The UK's biggest mutual believes Euan Sutherland's proposed remuneration package is in line with comparable firms and reflects the scale of the task ahead.
But the pay award comes at a time when the group is facing largescale job cuts after a disastrous year in which its banking arm needed rescuing due to a £1.5bn shortfall.
It is understood Mr Sutherland, 45, will receive a base salary of £1.5m this year, plus a £1.5m retention payment. With pension contributions and compensation for buying out his previous contract, he will receive £3.66m this year.
The group, owned by its eight million members, is reportedly set to announce losses of £2bn later this month, having seen its banking arm come under the control of bondholders.

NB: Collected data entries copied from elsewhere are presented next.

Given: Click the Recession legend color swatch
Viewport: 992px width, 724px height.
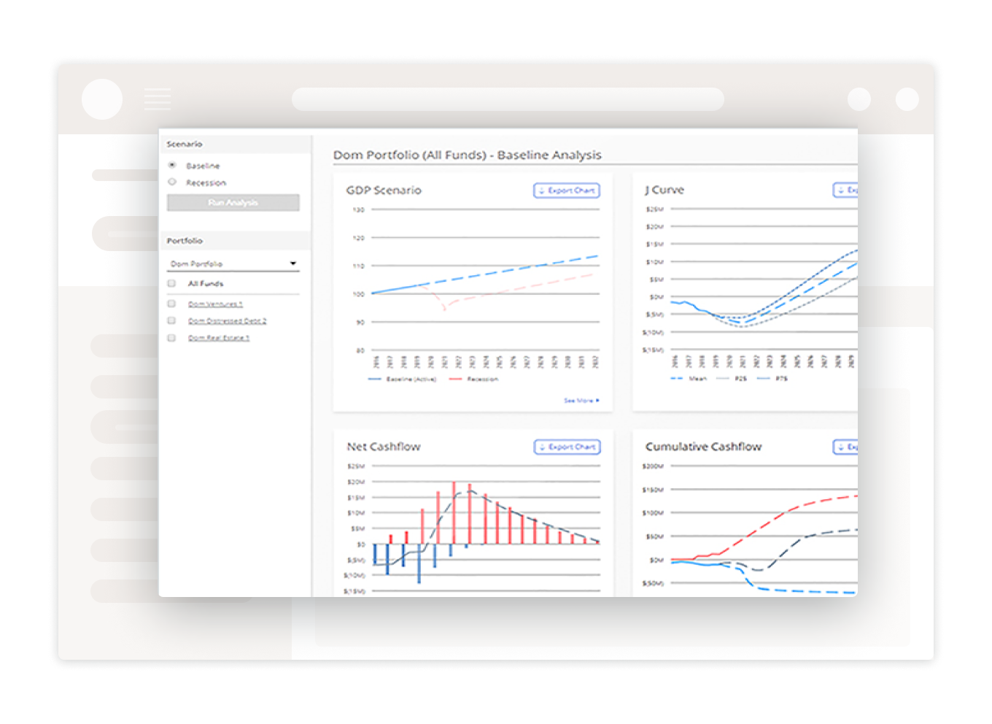Looking at the screenshot, I should point(456,379).
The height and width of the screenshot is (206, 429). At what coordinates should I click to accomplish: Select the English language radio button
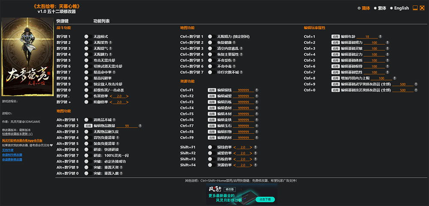(x=392, y=8)
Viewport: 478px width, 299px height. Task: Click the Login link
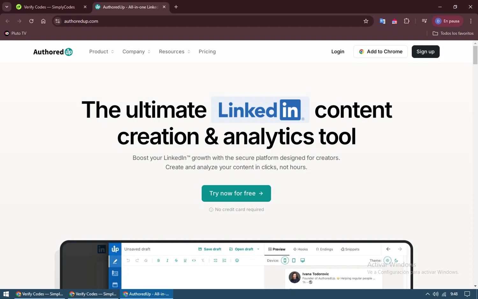pos(338,52)
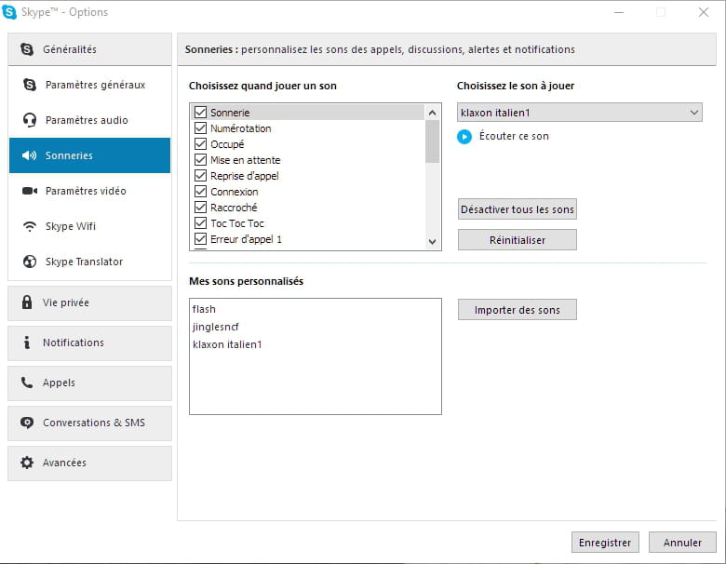Play the sound with Écouter ce son button

[x=464, y=137]
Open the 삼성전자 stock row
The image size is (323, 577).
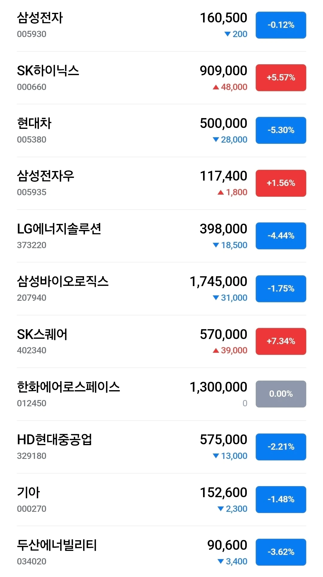[162, 25]
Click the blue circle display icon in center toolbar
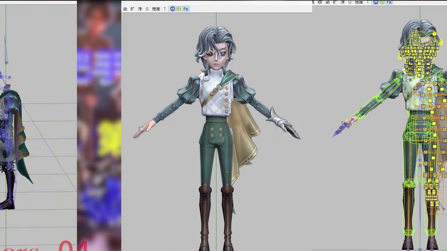This screenshot has width=447, height=251. point(173,9)
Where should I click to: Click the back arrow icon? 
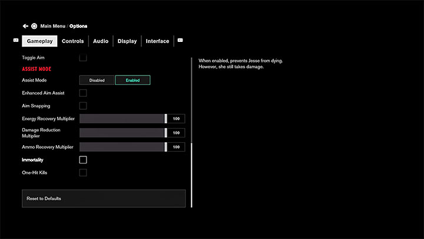(25, 26)
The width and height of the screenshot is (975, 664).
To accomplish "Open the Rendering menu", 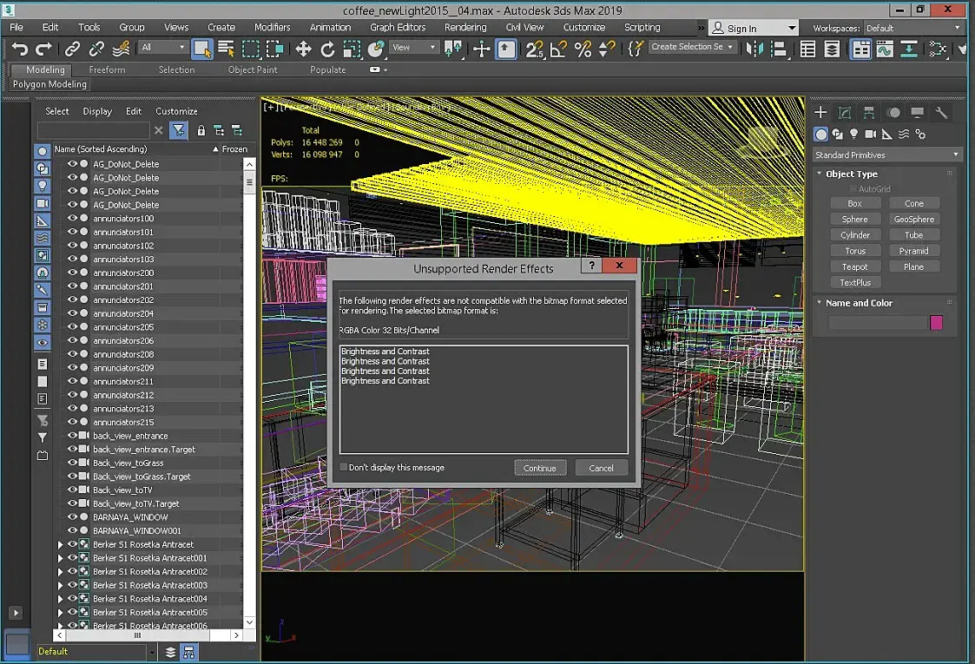I will [465, 28].
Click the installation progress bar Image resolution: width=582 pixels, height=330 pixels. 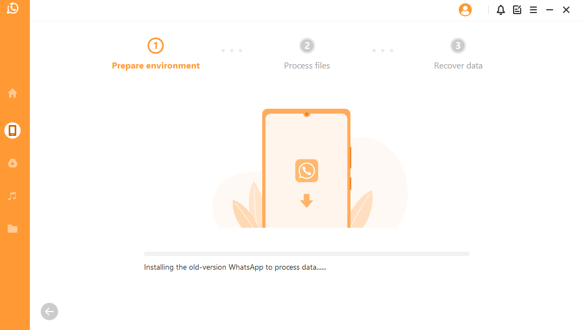pyautogui.click(x=307, y=254)
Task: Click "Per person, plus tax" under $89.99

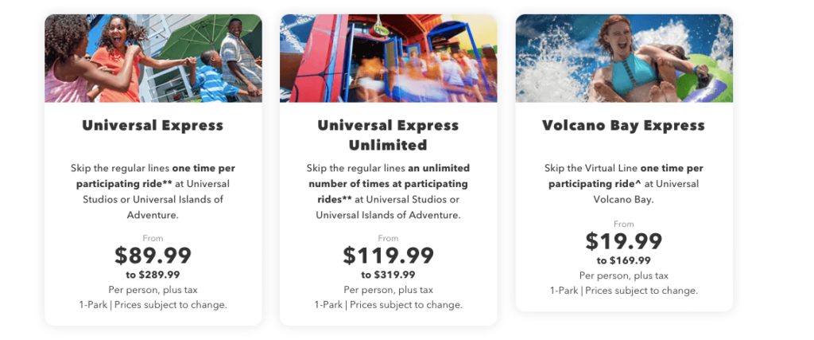Action: pyautogui.click(x=153, y=290)
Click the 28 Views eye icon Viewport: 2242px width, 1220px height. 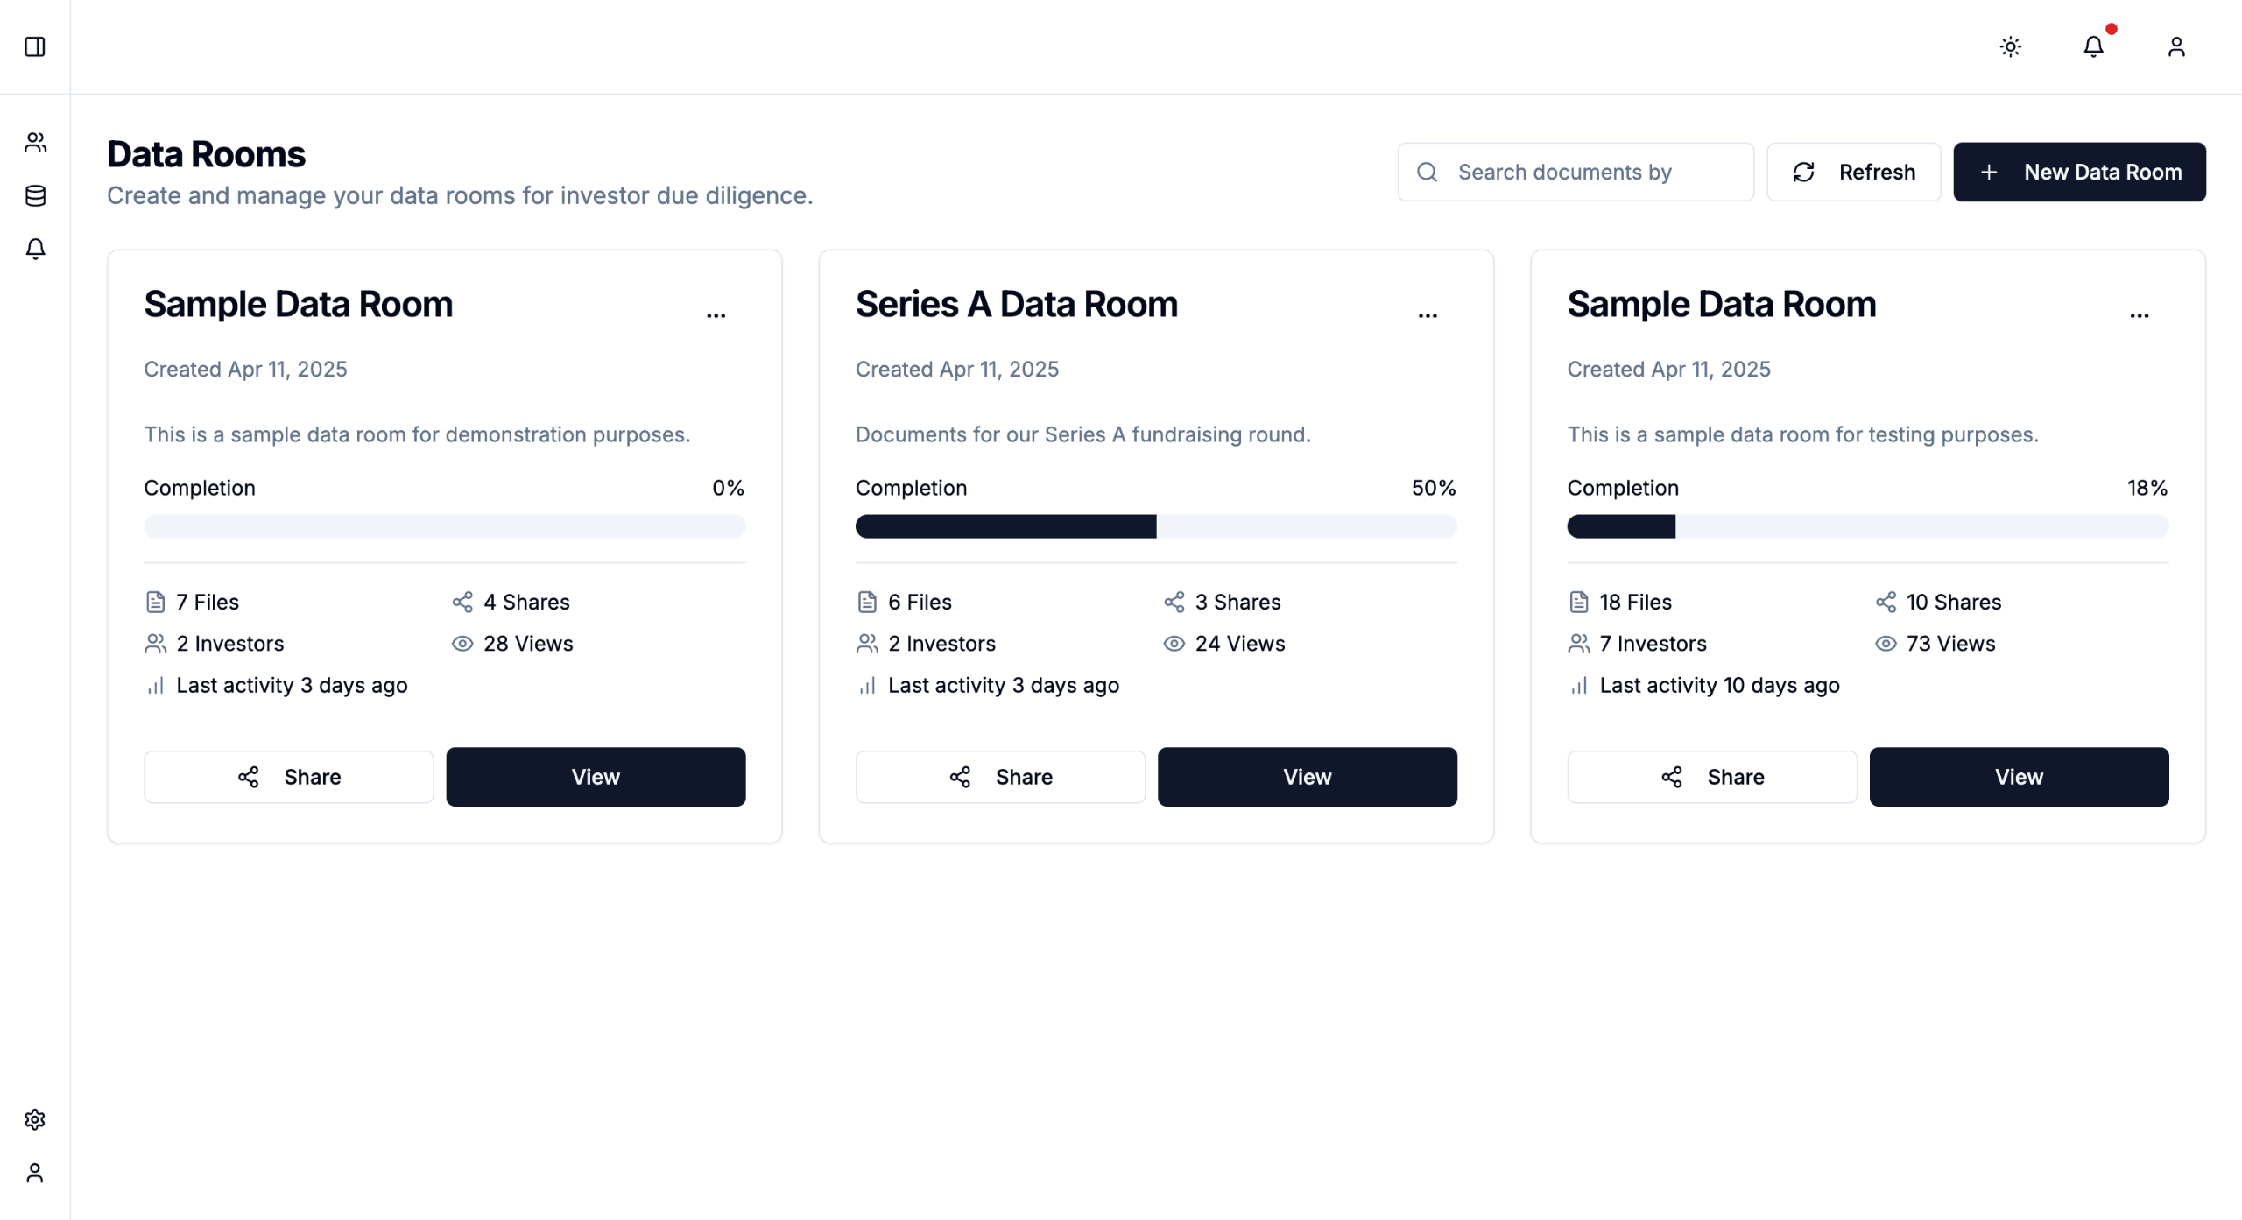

Stewart Hosie, the SNP's Treasury spokesman, said: "People will be totally baffled that, once again, failure - and in this case near collapse - is being rewarded by what looks like a huge pay and bonus bonanza. It looks like the Co-op just doesn't get it".
Shadow Chief Secretary to the Treasury Chris Leslie said the salary proposal was "very disappointing".
He added: "The Co-op should be acting differently. They have some big challenges and I hope they can overcome those and I support them in doing that. But they recently put out a questionnaire to the public about their objectives and I didn't see in that questionnaire anything about 'Do you agree with extending high remuneration for senior executives?'".
Lord Oakeshott, former LibDem Treasury spokesman and a Co-operative customer, said: "Gigantic golden hellos for the new bosses send the wrong message to millions of loyal members, customers and staff. Of course managers should be well rewarded - when they've turned the business around sustainably."
Glasgow-born Mr Sutherland joined the Co-op in May last year from Kingfisher, where he was chief operating officer.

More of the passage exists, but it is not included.